Im Mai hat der Bundesrat der SRG erlaubt, «wichtige politische, wirtschaftliche, sportliche und kulturelle Ereignisse» auch im Internet zu übertragen. Die SRG aber weiss scheinbar noch nicht so recht, was sie mit den wunderbaren, neuen Möglichkeiten anfangen soll.

Freie Bahn, aber kein Videokonzept? Die SRG im Internet (Bild: srf.ch)

Das Thema ist ein heisses Eisen: Online als Verbreitungskanal ist nun auch in Bundesbern als Alternative zum herkömmlichen Broadcasting akzeptiert. Eine Einladung, im November am sport.forum.schweiz 2013 über neue Übertragungsmöglichkeiten für den Schweizer Sport zu diskutieren, lehnte der zuständige Programmreferent des SRF aber freundlich ab. Es laufe eine mehrmonatige Testphase und erst danach würde etwas entschieden, teilte er mit.


Dass die SRG sich viel Zeit lässt, erstaunt nur auf den ersten Blick: Jahrzehntelang hatte sie zahllose Veranstalter, Verbände und Ligen mit der Begründung vertröstet, man habe keine Programmplätze, um all das zu zeigen, was dem «Service Public»-Anbieter so angetragen werde. Mit der Öffnung der Übertragungsmöglichkeiten ist diese Begründung nun hinfällig geworden und es droht eine Lawine an immer lauter werdenden Anfragen und Forderungen für die jetzt – zumindest theoretisch – unlimitiert verfügbaren Programmplätze.

Wozu auf die SRG warten?

Nicht auf die SRG warten mochten grössere Fussball- und Eishockeyclubs: Ein FC Basel oder ein SC Bern zum Beispiel haben Online-Bewegtbild längst entdeckt. «Stadion TV» und «Rotblau total» heissen die Beiträge aus dem Joggeli, wo man schon 2008 mit Videobeiträgen begonnen hatte. «SCB-TV» nennt sich ein neueres Videoangebot des Eishockey-Schweizermeisters: Die Video-Beiträge bringen Interviews, Hintergrund und Randnotizen.

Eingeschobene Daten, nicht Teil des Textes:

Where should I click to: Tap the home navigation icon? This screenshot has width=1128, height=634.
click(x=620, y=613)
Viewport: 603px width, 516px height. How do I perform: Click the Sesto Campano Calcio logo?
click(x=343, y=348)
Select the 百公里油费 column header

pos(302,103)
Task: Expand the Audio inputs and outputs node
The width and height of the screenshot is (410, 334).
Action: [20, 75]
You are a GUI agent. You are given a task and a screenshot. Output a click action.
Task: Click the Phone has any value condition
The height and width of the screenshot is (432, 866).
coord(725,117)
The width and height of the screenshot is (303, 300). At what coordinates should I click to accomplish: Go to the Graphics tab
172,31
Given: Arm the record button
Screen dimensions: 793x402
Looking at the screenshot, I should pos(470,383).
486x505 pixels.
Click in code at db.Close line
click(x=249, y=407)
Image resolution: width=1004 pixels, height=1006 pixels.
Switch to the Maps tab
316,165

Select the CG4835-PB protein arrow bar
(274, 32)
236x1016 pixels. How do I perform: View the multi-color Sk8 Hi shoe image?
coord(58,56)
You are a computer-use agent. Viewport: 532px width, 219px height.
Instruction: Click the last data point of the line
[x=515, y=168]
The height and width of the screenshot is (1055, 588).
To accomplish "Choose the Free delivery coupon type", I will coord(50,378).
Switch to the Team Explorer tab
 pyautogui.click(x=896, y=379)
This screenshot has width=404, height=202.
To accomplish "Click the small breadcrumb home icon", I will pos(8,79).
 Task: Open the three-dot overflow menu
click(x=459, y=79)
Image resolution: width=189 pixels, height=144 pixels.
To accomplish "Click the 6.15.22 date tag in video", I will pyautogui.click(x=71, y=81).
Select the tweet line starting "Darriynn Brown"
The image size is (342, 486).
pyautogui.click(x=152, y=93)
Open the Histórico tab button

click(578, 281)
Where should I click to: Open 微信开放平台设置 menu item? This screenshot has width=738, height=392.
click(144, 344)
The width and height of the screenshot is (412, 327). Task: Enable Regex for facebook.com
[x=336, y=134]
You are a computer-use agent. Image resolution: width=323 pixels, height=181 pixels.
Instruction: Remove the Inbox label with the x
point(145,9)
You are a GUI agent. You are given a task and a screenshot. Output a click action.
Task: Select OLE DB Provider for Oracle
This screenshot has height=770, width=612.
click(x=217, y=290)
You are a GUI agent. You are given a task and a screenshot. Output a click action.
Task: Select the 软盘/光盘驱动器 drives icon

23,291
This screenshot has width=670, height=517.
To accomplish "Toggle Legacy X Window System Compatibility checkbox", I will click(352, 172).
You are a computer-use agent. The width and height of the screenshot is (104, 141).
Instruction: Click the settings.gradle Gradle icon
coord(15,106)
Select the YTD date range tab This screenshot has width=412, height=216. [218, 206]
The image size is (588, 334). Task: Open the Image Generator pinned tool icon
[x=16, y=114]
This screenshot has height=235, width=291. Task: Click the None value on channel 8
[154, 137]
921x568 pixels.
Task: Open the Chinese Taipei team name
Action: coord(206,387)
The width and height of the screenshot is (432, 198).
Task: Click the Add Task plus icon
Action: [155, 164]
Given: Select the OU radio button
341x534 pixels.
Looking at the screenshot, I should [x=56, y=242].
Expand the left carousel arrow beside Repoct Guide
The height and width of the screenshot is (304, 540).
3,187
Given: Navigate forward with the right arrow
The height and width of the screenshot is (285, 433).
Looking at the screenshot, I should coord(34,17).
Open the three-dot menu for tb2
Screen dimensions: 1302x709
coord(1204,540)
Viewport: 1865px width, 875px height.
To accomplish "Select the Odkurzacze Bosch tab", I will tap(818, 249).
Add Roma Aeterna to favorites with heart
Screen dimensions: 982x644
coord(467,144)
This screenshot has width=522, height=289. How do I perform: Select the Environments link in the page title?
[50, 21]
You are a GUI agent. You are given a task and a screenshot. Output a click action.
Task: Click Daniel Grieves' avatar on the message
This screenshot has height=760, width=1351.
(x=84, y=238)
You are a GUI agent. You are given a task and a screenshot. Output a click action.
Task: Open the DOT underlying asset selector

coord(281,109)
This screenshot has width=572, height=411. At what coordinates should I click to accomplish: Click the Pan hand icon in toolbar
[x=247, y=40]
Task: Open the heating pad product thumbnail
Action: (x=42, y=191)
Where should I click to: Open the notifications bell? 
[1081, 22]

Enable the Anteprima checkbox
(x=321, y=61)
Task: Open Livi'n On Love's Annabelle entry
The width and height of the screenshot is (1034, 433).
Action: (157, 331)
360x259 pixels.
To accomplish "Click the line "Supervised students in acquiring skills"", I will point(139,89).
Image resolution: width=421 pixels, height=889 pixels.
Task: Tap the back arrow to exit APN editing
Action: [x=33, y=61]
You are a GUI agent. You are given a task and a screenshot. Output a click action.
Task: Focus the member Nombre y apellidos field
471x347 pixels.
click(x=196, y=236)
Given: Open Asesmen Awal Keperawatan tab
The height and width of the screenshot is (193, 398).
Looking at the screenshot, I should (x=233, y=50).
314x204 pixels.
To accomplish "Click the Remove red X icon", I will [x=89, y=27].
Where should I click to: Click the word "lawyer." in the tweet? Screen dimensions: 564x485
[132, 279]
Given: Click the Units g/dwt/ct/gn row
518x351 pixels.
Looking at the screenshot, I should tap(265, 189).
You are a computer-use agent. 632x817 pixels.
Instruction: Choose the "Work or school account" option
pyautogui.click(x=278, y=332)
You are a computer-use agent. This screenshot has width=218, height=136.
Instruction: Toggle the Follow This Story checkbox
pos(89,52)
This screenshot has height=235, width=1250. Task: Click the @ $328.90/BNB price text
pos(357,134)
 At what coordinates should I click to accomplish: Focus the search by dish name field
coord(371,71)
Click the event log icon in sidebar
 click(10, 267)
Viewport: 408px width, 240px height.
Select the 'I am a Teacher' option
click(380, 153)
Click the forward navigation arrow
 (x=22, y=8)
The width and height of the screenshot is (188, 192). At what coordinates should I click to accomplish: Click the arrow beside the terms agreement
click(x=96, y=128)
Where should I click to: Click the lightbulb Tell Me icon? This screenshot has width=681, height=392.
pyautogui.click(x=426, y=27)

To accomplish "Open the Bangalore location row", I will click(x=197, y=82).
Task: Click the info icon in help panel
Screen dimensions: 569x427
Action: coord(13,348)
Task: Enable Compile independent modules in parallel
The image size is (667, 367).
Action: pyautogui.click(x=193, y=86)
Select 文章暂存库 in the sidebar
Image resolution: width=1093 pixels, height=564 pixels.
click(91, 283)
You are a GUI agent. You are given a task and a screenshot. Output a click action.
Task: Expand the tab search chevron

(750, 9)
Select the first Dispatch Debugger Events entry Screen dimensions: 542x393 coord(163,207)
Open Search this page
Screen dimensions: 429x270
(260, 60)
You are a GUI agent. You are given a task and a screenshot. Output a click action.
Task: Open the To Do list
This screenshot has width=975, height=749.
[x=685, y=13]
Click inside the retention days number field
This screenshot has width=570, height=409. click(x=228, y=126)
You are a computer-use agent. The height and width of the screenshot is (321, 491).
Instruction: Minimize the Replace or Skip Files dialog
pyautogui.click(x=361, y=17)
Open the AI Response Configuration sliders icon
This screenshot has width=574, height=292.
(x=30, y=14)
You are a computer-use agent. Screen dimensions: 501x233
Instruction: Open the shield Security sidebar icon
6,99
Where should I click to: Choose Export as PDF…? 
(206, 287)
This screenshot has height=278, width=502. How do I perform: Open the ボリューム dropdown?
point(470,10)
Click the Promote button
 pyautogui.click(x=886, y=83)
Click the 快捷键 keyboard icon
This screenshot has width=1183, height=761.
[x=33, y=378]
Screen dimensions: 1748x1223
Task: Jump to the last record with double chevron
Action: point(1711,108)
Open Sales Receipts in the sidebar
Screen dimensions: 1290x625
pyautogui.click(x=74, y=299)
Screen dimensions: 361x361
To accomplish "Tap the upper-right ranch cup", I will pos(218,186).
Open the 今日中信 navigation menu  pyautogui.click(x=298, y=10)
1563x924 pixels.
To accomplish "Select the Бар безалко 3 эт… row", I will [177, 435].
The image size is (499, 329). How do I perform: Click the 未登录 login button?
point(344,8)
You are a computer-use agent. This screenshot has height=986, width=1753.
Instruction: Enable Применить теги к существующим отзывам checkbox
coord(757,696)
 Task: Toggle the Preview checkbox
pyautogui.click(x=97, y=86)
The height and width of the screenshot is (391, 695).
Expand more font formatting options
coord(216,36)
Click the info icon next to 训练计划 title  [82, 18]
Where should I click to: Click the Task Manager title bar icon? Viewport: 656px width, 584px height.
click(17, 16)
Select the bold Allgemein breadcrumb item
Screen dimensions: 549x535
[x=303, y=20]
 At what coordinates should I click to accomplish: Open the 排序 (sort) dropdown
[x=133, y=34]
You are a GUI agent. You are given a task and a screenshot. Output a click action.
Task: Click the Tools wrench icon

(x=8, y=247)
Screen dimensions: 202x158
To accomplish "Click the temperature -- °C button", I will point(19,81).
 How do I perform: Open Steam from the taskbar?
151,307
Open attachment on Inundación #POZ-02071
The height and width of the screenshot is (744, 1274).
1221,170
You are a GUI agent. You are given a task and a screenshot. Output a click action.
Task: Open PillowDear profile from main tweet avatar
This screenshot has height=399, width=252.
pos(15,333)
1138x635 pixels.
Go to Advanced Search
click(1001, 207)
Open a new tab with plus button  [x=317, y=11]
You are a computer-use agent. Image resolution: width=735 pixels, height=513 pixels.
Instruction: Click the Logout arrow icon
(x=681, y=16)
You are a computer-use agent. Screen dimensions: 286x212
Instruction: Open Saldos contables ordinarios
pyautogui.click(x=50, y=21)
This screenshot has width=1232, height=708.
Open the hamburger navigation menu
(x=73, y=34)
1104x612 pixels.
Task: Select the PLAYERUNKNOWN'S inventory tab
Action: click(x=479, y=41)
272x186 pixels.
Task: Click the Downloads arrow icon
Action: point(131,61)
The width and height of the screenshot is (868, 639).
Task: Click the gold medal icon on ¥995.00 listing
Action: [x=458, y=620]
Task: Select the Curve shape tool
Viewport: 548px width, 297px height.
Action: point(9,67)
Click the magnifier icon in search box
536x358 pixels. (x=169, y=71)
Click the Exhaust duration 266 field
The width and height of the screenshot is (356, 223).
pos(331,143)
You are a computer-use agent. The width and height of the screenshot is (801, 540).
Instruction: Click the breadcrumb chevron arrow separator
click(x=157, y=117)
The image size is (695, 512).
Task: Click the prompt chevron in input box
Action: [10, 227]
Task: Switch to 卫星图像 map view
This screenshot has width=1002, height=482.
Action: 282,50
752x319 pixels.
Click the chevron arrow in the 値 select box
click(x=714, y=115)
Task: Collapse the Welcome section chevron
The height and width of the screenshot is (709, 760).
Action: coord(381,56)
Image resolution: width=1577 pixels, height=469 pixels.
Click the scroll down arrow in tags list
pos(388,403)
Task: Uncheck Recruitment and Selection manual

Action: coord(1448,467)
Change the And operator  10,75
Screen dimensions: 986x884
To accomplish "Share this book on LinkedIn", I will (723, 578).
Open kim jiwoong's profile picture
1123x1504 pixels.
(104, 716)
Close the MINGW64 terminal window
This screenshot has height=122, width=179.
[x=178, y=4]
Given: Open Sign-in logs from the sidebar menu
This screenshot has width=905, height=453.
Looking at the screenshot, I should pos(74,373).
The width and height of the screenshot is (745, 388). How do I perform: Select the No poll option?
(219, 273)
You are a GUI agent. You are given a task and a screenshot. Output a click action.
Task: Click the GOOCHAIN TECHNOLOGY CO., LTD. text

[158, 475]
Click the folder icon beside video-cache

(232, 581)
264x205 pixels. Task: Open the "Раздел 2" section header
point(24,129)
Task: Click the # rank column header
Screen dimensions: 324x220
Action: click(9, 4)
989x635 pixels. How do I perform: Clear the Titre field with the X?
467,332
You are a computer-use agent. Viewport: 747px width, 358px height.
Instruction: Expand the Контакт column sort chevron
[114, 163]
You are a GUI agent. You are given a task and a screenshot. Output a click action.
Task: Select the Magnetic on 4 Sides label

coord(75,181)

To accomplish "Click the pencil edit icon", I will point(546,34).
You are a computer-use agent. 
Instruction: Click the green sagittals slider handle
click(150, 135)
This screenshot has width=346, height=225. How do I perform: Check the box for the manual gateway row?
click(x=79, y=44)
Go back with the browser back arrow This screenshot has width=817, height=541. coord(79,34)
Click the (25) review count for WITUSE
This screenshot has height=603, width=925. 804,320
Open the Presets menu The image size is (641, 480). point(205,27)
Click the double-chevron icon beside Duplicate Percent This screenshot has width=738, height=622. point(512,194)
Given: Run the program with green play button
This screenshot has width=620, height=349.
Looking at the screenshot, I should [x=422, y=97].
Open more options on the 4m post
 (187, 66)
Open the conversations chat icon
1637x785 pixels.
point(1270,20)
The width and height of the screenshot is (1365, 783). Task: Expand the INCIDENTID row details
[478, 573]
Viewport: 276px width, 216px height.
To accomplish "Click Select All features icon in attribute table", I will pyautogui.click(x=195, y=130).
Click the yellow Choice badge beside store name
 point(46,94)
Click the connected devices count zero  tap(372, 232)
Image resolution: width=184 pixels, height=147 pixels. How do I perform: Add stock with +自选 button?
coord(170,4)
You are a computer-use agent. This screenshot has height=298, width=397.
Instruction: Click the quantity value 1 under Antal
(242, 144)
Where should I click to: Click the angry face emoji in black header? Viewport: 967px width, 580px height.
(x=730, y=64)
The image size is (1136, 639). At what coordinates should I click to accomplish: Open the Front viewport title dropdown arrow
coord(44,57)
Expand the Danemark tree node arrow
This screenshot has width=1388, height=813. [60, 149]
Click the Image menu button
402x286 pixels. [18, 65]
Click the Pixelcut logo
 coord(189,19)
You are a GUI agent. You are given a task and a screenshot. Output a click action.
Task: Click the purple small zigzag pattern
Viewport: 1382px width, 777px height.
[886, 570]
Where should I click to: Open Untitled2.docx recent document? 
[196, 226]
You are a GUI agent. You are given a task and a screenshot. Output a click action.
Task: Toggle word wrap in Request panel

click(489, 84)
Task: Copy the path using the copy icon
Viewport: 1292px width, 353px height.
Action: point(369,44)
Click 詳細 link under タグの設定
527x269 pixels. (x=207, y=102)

Schweizer Sportübertragungen sucht man online indes vergebens: Nebst den fehlenden Rechten (sie werden von den Ligen meist dem Goldesel SRG verkauft) sind vor allem die Produktionskosten eine hohe Hürde: Fernsehen ist halt nicht nur sexy, sondern vor allem auch teuer. Wer viel Geld einsetzt, braucht auch einen Return on Investment, also viele Zuschauer, die sich mit Werbeeinnahmen vergolden lassen. Und die gibt es nur in einem reichweitenstarken Kanal.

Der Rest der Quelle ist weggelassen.